I don't understand the princple that revenue should be uniformly distributed as a condition for existing. How would you enforce this?

I’m not claiming revenue must be even.

And I’m assuming that the five customers actually benefitted from your company’s work? If so, then they’re not really comparable to gambling addicts, alcoholics, and gun fanatics, right?

We already (poorly) enforce (weak) laws requiring casinos not to prey on addicts.

We already (poorly) enforce (weak) laws requiring bars not to over-serve and alcoholics to get treatment sometimes.

We do almost nothing about gun addicts.

But commenting that something shouldn’t be the way it is isn’t a claim to know how to fix it.

Kinda weird to shoehorn in the last one, isn't it? People who own four guns aren't ruining their lives any more than someone who owns four laptops is. So long as they're not using them to commit crimes it's basically just a hobby, and the sort of person who needs a shed to store AR-15 accessories is actually going to be significantly less likely to misuse it than someone with only one or two guns.
I’ve read articles that (drawing from memory) say that 10% of drinkers are responsible for 90% of all alcohol consumed in the U.S. I haven’t read articles on it, but I assume gambling and gun ownership are similar.

I know people who:

1. Live remotely 2. Have (estimating, they’d never tell anyone the real number) over fifty guns.

Largely because they are convinced the big one is coming. The guns + ammo might be $50k of money spent?

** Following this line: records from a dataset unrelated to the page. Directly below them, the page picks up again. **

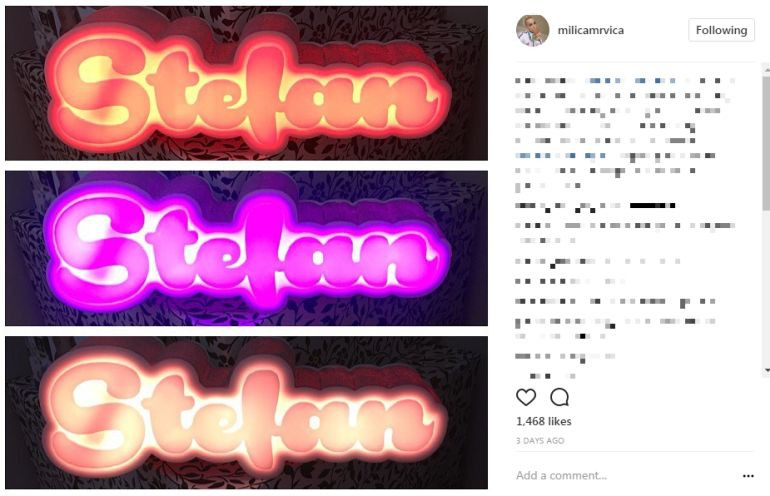Click the orange Stefan sign photo

coord(247,83)
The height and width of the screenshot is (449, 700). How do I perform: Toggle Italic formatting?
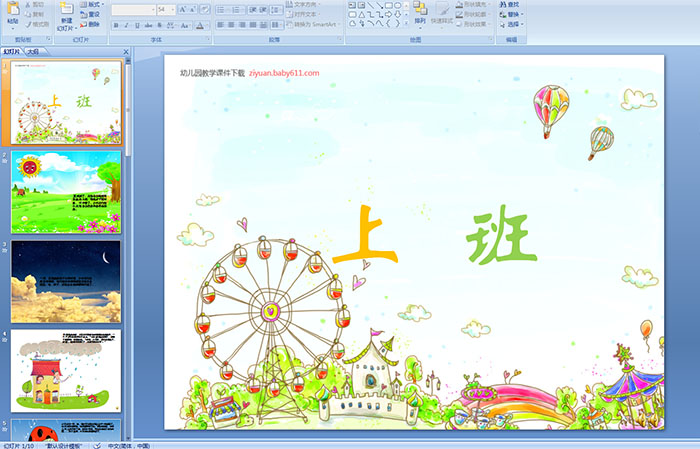click(124, 24)
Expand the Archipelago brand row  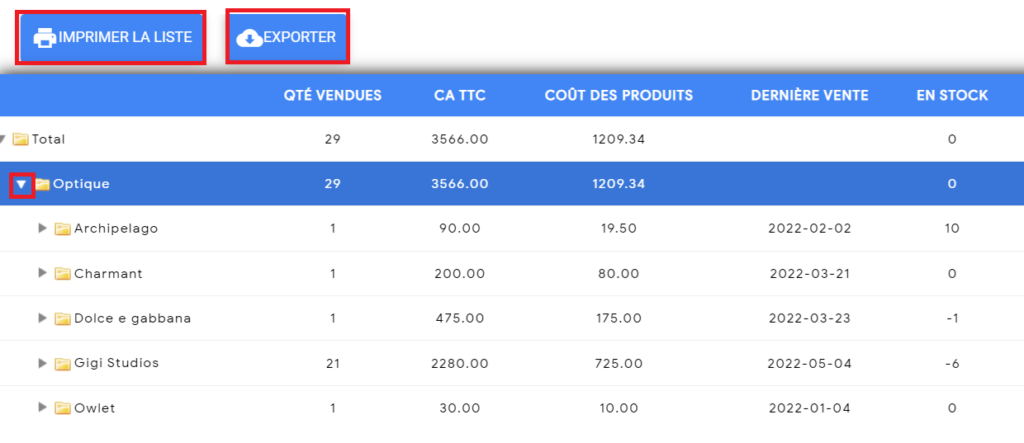[x=43, y=228]
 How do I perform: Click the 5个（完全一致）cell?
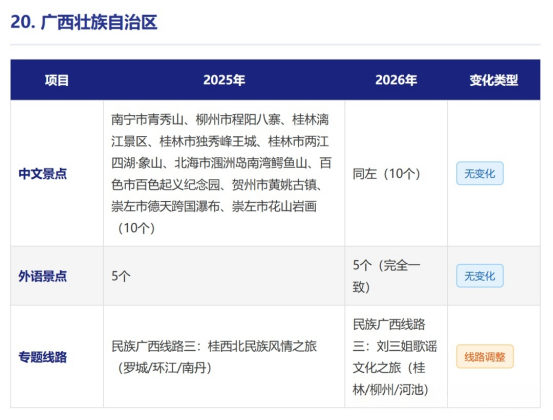point(387,276)
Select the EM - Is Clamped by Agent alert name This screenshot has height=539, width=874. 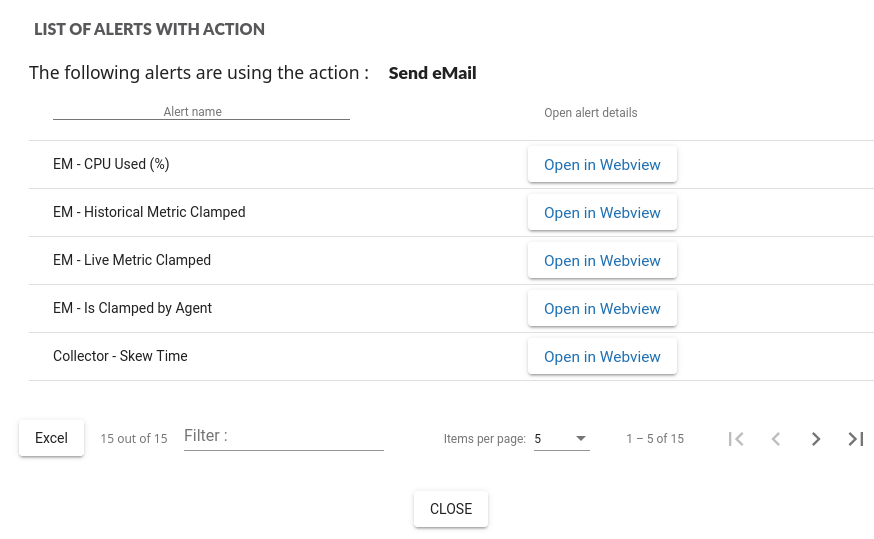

Certainly it’s not as problematic as alcoholism or gambling addiction, but it’s not nothing. And I’m not blaming them, I’m blaming any gun manufacturer that depends on them for profitability.

I don't get how gun fanatics fit into these other groups.
I’m not categorizing addicts, I’m categorizing the companies that prey on people who purchase vast quantities of their product against their own interests.
Are those clients addicts who are ruining their lives with your product? If so, yeah you shouldn't exist, or at least you need to downsize and try to get that percentage way down.
It depends on what you're selling.

> How would you enforce this?

Case by case. We already do this, this isn't a hypothetical. You can't advertise tobacco anymore and guess what, lots less people addicted and we're saving literally millions of lives in the long run.

I presume one would just continuously uniformly distribute everything till they arrived at communism lmao
Or, if we decide to come back to Earth, we simply make the obvious restrictions on a case by case basis via cost analysis. Then we stop when we feel like it.

For example, tobacco is now extremely restricted. That's an obvious industry that profits off of addiction. We went ahead and fixed that. The result? Millions of lives saved.

Oh, but the spooky hypothetical communism! Come on kids, light up these cigs! They make you look cool and masculine! Oh woe is the modern American for being a commie!

What if I want to grow a plant and smoke it? Who are you to take that away from me? What if your experience of life doesn't align with mine, and my cost/benefit analysis for me personally is that I gain more from smoking than I lose?

That aside, I wasn't advocating for smoking to defend capitalism, and think you appear disingenuous for suggesting that. Merely that that is the end route of just dividing everything equally. I'm willing to go out on a limb and say attempting to divide everything equally doesn't work.

Edit: Apparently I'm arguing against someone I'm unable to reply to, go figure. Either way they appear to be now arguing for the status quo, over 18 regulated gambling, which I fail to see has anything to do with sharing equally, and for some reason they're acting like what they're advocating for is not the status quo. I think I may have stumbled into an argument with a nonsense Chinese LLM lol

Acquisition cost is basically an auction. Different casinos try to outspend each other on advertising. If the lifetime value of an average customer trends down then the acquisition costs will come down too.